= Tashi Dorji (royal) =

Member of the Bhutanese royal family

Ashi Tashi Chodzom Dorji (born 29 August 1923) is a member of the Bhutanese royal family.

==Biography==
Ashi Tashi Dorji, sister of the Queen Grandmother and grand-aunt to the current King, was born in Bhutan House in Kalimpong on 29 August 1923, the daughter of Gongzim Sonam Tobgye Dorji and Sikkim Princess Choying Wangmo Dorji. In 1952, she was sent by the Third King, His Majesty Jigme Dorji Wangchuck to eastern Bhutan to help the people who were being harshly taxed by local rulers, empowering her to give Kidu (land) to the Zaps and Tayps (landless classes). This became known as Ashi Tashi Thram and stopped the mass exodus of Bhutanese from the east to India.
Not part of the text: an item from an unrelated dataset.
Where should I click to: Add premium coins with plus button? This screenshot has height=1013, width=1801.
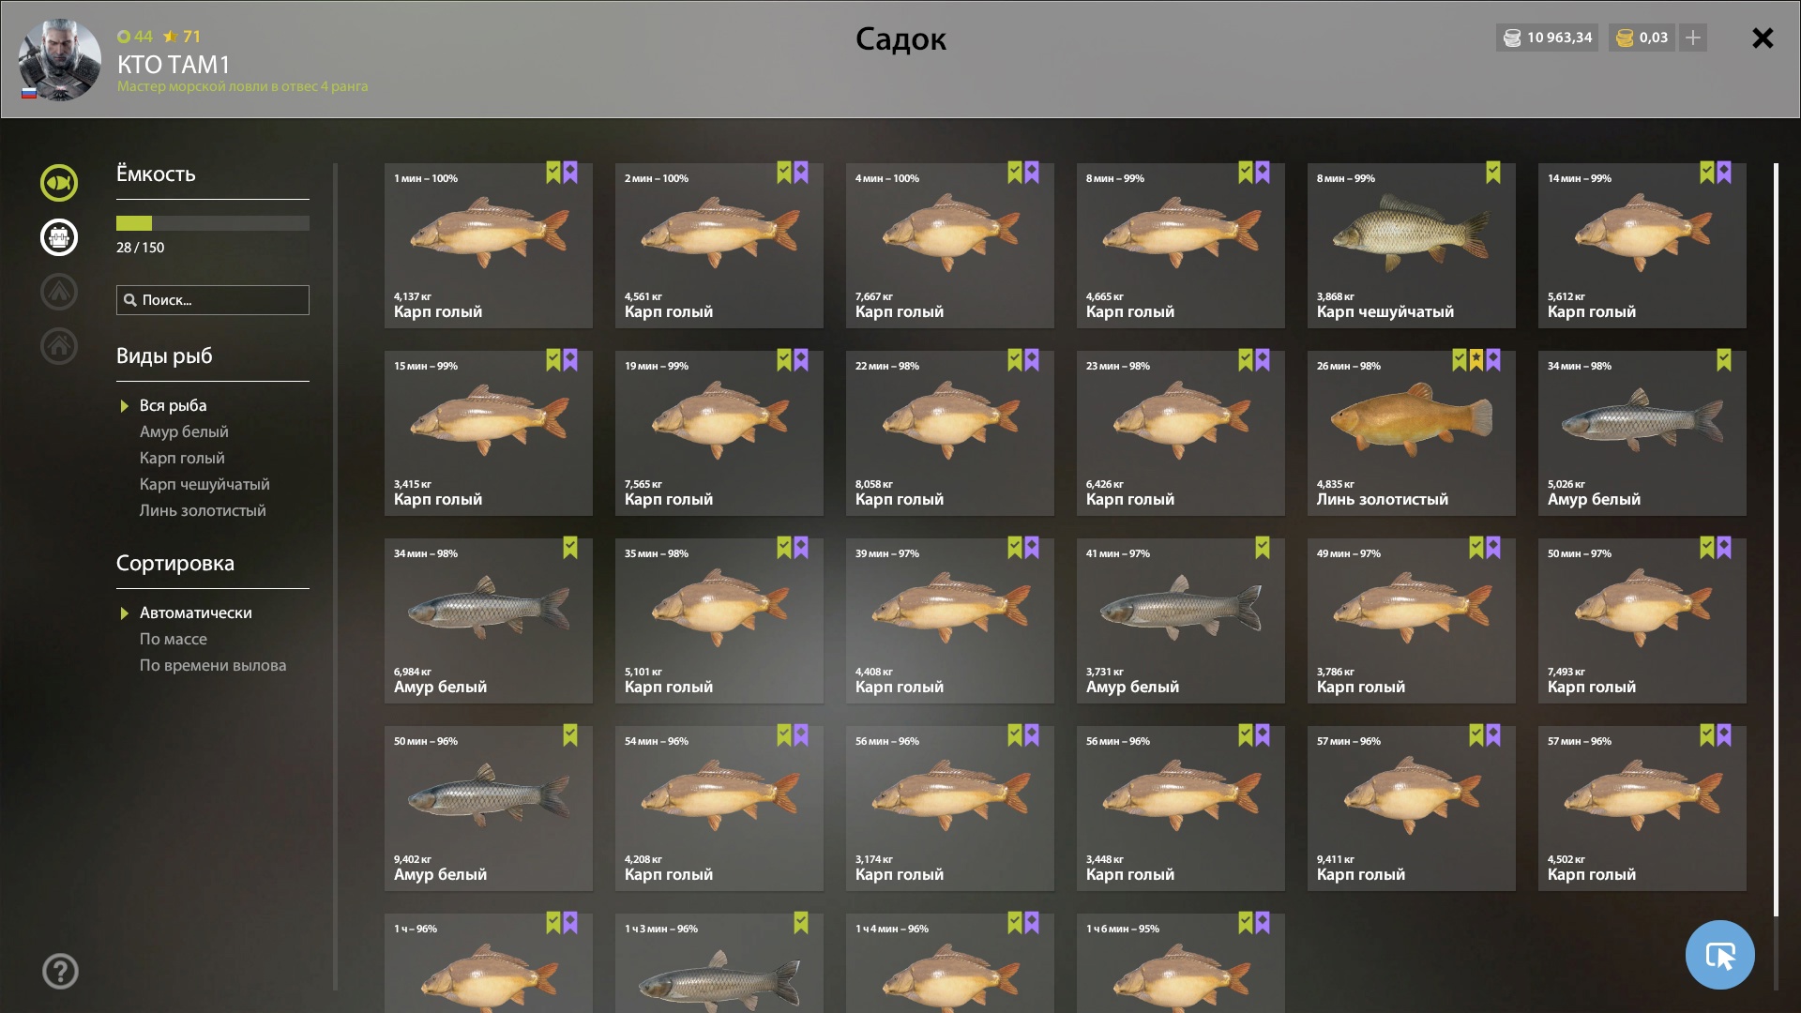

During her stay in Trashigang she met many people with leprosy and spent most of her evenings administering penicillin. She wrote to the king that Trashigang needed a leprosy hospital. In 1954, she recruited soldiers for the king and helped establish an army training camp.

In 1962, Tashi represented her brother Jigme Palden Dorji, the Prime Minister of Bhutan, at the 14th meeting of the Consultative Committee of the Colombo Plan, held in Melbourne, Australia. Bhutan was not one of the 17-member nations, but Australian Prime Minister Sir Robert Menzies had invited Lyonchen Jigme to attend as an observer. Just as the official delegation was preparing to make the trip, the Sino-Indian War erupted. Lyonchen Jigme couldn't leave, so he deputised his sister to lead an all-women delegation that included his wife, Tessla Dorji, and his secretary Ms Benita Dunne. Tashi Dorji attended all the events and asked that Bhutan be allowed to join. Colombo's protocol meant Bhutan should wait two years, but Tashi Dorji impressed the leaders with her speech and Bhutan was invited to join straight away. It was the first international organisation Bhutan joined.

==Honours==

On 11 July 2018 Ashi Tashi Dorji was the first Bhutanese national to be made an honorary Officer of the Order of Australia, in recognition of establishing strong ties between the two countries.